I recommend exploring the NLP Specialization provided by Deeplearning.AI to delve deeper into how Embeddings work.
Let me provide a brief overview of Embeddings:
Embeddings serve as a method for representing categorical variables, such as words or tokens, in a continuous vector space. The fundamental concept involves mapping each unique category to a specific point in this space. In this vector space, the distances and directions between points encapsulate the relationships and similarities between the categories.
In the realm of words, embeddings are adept at capturing semantic relationships. Words with similar meanings or those commonly found in analogous contexts are typically represented as vectors situated close to each other in the embedding space. This enables a model to discern and understand the contextual relationships between different words.
To gain a more in-depth understanding, check out the NLP Specialization by Deeplearning.AI.
Embedding layers in TensorFlow are primarily used for capturing semantic similarity based on the context in which words appear in a given corpus.

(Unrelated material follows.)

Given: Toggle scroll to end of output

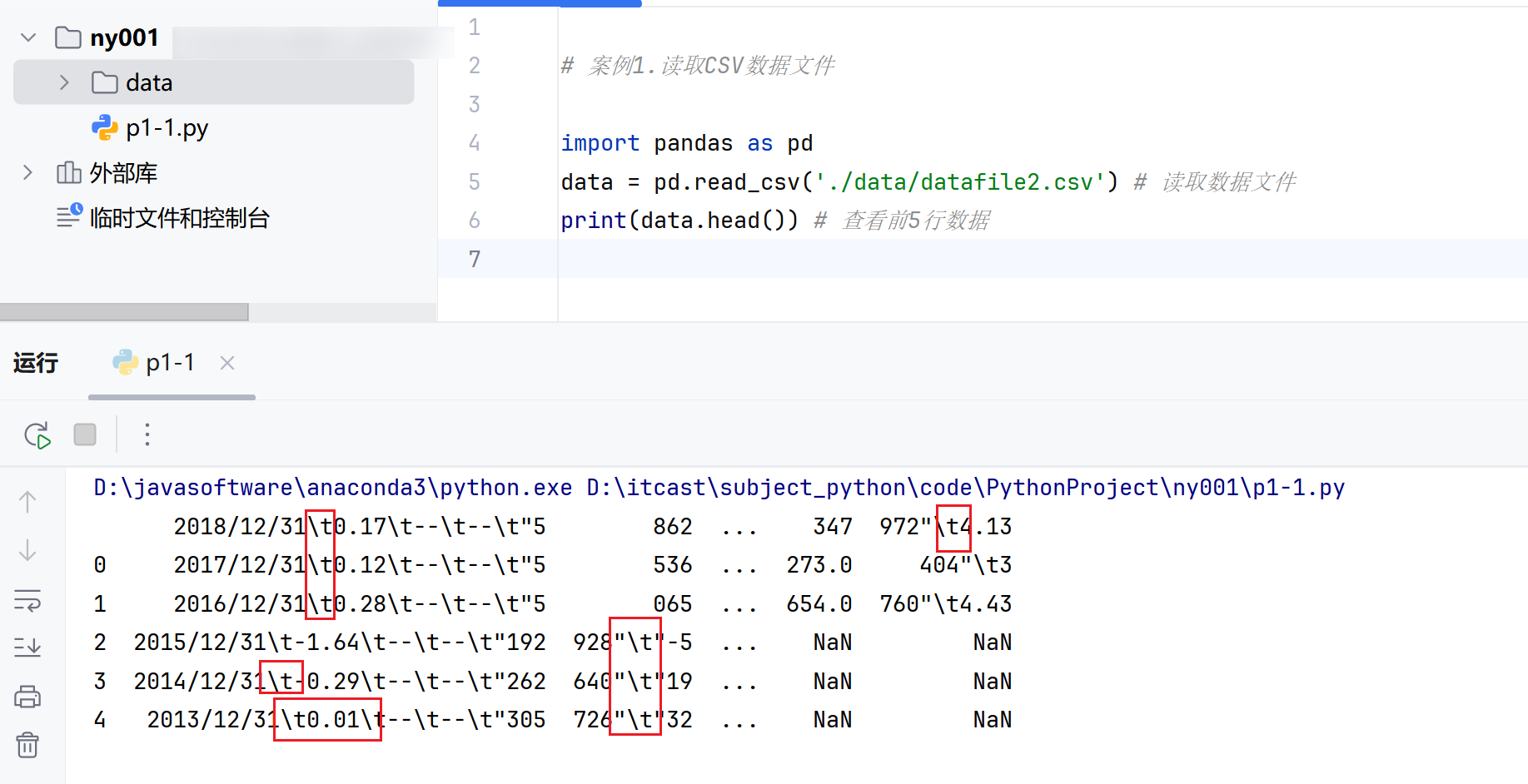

For example, in a well-trained embedding space, words that often appear together, or in similar contexts, will have similar vector representations. This allows the model to understand and capture semantic relationships between words.
However, if you want to capture the similarity based on the sequential order of characters (as in your “cat” and “tac” example), a regular embedding layer may not be sufficient. In such cases, you might need to explore character-level embeddings or other models that explicitly consider the order of characters, such as recurrent neural networks (RNNs) or transformers.
oh, yes-yes. I meant char-based Embeddings. So, if say about standard embedding on sentence level example can be
“dogs like cats” and “cats like dogs”. Each word will be with absolutely the same embedding into each word and just will have different position on output of Embedding layer, that same as it was on input.
Values of embeddings of each words will be always the same, while we will not re-learn this Embedding layer? How does this learning appear by the way? It would be really interesting to know how Embedding try to locate the digit into its spaces (features).